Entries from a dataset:

** Start **

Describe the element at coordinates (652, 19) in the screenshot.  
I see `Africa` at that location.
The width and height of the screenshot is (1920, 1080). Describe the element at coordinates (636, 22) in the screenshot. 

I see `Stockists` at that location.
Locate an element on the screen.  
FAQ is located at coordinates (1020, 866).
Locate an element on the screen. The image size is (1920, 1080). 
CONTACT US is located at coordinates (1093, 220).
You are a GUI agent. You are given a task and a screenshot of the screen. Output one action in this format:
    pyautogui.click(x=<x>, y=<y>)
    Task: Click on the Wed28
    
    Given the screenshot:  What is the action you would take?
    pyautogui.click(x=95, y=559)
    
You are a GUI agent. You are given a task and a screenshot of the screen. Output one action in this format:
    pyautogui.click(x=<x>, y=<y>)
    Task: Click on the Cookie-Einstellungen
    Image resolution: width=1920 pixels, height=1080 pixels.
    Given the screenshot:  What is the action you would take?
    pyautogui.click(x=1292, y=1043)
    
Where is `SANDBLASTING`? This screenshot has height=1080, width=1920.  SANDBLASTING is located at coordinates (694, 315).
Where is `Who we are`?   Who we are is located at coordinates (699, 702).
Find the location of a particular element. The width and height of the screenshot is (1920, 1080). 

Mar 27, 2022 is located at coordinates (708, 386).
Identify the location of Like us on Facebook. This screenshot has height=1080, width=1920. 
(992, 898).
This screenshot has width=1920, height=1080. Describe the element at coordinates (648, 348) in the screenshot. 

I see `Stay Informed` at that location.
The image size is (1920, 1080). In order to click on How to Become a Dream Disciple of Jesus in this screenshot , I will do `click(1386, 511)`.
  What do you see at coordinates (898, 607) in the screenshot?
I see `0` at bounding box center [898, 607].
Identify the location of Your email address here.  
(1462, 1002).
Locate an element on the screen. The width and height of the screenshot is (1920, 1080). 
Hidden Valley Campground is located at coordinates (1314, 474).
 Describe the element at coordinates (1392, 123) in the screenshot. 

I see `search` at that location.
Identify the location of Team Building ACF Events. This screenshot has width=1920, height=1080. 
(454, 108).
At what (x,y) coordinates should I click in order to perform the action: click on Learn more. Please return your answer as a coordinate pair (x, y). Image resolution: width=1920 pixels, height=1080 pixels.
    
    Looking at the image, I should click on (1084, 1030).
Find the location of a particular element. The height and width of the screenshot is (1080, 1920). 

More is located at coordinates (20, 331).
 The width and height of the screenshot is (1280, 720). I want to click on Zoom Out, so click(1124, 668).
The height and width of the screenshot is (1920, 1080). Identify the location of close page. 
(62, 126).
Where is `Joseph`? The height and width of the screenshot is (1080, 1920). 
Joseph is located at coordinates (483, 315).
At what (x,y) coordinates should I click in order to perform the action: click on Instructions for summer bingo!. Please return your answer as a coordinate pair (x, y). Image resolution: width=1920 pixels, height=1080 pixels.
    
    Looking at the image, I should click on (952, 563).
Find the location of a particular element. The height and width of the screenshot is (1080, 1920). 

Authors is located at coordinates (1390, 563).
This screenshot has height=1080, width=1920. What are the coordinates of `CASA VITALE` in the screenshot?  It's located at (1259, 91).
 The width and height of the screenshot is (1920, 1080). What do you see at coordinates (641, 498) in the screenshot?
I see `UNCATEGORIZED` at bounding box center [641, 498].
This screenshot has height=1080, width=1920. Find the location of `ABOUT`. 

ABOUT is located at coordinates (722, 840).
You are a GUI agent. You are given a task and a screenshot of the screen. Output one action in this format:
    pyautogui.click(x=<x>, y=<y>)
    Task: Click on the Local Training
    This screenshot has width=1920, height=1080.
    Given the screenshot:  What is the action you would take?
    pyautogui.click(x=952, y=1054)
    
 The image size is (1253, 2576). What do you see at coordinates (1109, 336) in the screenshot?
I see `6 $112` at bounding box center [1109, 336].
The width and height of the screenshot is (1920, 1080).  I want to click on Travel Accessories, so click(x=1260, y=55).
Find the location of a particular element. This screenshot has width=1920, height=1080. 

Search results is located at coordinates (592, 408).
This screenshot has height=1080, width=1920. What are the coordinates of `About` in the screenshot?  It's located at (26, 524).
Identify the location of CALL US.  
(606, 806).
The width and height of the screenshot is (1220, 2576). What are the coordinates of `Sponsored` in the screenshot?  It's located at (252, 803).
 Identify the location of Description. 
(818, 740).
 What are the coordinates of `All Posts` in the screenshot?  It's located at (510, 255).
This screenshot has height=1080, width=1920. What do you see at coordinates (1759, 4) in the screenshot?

** End **

Task description: List every line of the material above that contains the string "resolution".

Answer to the exercise:
    Image resolution: width=1920 pixels, height=1080 pixels.
At what (x,y) coordinates should I click in order to perform the action: click on Learn more. Please return your answer as a coordinate pair (x, y). Image resolution: width=1920 pixels, height=1080 pixels.
At what (x,y) coordinates should I click in order to perform the action: click on Instructions for summer bingo!. Please return your answer as a coordinate pair (x, y). Image resolution: width=1920 pixels, height=1080 pixels.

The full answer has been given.